» **TASK TO CARRY OUT**
Please reproduce exactly the line that carries "The width and height of the screenshot is (1909, 1106)." and all remaining lines through the last line of the data, and write nothing else.

Data items:
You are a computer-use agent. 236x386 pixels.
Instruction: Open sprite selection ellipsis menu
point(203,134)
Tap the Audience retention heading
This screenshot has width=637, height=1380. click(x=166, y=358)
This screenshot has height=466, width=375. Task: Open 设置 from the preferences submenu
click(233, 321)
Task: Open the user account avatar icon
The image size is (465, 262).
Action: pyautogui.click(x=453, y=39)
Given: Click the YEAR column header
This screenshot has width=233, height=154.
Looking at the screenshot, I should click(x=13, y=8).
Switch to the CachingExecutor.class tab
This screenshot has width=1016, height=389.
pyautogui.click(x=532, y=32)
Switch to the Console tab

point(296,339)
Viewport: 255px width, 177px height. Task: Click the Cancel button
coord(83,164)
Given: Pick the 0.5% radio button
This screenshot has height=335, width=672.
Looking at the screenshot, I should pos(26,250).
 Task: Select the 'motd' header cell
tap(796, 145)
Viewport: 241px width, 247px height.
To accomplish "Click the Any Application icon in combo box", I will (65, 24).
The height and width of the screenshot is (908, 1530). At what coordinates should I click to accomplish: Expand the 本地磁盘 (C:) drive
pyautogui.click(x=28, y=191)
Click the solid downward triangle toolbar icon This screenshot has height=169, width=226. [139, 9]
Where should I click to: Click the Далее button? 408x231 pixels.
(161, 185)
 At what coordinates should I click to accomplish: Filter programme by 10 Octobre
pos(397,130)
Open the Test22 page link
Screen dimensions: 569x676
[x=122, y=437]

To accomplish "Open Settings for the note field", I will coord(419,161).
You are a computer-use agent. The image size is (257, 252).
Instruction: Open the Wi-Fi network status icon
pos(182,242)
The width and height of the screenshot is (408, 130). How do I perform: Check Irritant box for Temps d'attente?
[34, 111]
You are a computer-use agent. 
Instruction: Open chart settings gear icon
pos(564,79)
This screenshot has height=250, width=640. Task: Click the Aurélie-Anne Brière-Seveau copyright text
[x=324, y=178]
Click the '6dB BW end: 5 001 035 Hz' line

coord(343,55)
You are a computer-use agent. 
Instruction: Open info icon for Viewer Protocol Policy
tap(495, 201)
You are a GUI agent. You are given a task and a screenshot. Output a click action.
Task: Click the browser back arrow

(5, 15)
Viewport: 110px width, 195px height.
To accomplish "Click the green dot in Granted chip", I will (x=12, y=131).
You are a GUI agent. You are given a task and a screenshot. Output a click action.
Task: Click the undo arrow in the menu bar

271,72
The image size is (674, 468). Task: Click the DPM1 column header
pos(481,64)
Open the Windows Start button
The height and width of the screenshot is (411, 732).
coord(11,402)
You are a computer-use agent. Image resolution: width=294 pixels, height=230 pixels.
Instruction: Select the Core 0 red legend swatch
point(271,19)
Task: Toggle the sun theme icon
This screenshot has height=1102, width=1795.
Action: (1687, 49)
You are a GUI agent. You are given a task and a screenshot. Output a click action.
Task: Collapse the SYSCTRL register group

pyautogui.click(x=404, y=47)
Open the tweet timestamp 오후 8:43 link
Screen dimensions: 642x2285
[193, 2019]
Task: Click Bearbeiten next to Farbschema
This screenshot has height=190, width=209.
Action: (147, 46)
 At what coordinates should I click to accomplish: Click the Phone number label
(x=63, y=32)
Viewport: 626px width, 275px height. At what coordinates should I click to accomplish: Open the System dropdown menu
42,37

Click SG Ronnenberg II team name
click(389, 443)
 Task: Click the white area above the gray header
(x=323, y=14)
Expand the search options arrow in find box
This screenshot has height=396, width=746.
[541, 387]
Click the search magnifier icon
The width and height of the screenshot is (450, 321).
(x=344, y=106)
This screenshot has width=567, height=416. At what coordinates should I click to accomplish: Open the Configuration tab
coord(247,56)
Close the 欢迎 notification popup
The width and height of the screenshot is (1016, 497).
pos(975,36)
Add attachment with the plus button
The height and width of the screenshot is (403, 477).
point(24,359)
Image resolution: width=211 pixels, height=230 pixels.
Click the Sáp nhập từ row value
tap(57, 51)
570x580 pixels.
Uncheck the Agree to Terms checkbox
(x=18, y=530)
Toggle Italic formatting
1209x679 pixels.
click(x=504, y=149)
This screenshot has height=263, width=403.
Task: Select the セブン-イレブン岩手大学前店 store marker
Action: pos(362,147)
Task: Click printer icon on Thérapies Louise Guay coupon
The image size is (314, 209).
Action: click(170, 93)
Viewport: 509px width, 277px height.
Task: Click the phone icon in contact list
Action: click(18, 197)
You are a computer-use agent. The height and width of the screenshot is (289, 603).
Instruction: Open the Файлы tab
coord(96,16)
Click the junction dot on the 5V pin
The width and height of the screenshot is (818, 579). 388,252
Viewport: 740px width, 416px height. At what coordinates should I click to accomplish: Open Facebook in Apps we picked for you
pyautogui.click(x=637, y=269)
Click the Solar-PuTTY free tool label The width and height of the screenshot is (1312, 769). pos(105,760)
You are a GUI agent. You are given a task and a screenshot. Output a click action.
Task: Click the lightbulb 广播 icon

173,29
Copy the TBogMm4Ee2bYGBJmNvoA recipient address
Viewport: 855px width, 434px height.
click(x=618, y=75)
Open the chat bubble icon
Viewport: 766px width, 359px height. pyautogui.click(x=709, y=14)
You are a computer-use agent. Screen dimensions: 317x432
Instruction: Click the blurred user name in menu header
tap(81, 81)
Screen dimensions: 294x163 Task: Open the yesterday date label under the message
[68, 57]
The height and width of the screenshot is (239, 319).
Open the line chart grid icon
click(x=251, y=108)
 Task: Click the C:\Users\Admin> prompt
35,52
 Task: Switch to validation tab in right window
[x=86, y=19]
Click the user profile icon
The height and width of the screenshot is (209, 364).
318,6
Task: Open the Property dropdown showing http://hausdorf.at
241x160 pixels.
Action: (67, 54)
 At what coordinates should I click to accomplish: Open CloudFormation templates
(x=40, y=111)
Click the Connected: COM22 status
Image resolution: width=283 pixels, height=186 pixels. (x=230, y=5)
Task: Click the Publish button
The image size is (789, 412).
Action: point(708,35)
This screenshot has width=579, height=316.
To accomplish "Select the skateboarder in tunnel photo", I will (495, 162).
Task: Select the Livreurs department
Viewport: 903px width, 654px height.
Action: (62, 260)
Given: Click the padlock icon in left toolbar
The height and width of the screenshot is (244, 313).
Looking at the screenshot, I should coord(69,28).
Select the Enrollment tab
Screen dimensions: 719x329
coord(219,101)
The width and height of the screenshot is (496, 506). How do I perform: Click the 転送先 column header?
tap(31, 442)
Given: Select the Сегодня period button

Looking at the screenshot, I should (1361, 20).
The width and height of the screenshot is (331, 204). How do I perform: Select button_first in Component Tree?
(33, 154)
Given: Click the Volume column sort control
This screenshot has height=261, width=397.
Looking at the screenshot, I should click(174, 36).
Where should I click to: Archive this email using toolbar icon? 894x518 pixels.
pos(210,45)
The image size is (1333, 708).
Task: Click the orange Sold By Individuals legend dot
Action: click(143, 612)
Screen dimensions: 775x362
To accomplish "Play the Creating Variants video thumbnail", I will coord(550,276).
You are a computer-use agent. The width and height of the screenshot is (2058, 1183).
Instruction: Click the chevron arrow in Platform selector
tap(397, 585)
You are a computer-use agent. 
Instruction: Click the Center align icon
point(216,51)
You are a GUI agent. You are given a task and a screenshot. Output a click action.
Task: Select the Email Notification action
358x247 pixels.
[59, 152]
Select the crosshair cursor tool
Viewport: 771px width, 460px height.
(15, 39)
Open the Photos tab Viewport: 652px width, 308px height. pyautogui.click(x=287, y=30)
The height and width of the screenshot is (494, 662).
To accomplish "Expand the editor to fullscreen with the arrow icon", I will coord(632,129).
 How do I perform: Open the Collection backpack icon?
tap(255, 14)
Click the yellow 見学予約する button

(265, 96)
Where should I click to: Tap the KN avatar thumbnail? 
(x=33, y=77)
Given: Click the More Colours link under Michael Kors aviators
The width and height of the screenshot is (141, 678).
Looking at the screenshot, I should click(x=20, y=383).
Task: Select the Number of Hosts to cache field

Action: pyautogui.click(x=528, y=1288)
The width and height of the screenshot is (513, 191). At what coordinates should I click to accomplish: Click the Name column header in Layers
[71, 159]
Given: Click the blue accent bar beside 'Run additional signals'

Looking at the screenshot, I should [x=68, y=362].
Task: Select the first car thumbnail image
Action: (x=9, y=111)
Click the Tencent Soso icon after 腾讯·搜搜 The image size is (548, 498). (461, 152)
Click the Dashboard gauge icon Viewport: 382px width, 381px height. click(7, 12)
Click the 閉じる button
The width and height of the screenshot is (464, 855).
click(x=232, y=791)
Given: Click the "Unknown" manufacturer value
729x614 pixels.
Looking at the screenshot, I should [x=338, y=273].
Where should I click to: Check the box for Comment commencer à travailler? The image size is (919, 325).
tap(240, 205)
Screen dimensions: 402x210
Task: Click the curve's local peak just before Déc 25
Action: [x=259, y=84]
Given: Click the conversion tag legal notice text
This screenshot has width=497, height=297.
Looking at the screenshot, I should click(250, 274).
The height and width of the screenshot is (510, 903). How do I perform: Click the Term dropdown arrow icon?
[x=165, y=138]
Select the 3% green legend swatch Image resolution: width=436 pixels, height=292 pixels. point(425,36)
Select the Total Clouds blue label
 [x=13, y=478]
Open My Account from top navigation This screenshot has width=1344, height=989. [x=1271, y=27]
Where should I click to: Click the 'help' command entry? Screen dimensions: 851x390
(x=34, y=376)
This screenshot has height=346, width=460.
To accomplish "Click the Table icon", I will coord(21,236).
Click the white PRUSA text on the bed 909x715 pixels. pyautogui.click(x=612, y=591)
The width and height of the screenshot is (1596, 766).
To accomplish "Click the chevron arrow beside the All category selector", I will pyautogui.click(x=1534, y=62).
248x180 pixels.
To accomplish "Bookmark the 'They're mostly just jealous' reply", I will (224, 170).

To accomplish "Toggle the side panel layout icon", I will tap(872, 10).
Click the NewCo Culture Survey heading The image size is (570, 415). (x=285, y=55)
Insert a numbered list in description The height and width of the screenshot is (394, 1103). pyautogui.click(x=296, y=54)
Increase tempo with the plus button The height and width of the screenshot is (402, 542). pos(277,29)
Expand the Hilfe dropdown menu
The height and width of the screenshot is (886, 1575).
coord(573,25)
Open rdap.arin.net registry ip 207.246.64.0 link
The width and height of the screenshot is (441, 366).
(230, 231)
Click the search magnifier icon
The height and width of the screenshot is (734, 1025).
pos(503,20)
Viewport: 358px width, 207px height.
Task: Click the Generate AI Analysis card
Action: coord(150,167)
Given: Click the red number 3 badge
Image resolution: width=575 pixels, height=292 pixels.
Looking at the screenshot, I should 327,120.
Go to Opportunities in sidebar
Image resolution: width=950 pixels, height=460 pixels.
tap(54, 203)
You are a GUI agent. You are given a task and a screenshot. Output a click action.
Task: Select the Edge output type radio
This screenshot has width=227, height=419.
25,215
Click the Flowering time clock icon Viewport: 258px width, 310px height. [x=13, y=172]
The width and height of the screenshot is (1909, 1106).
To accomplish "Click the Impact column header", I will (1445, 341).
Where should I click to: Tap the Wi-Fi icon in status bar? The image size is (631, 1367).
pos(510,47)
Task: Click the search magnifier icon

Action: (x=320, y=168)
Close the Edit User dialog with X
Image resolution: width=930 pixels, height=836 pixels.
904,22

» **SOLUTION**
The width and height of the screenshot is (1909, 1106).
To accomplish "Click the Impact column header", I will (1445, 341).
Where should I click to: Tap the Wi-Fi icon in status bar? The image size is (631, 1367).
pos(510,47)
Task: Click the search magnifier icon

Action: (x=320, y=168)
Close the Edit User dialog with X
Image resolution: width=930 pixels, height=836 pixels.
904,22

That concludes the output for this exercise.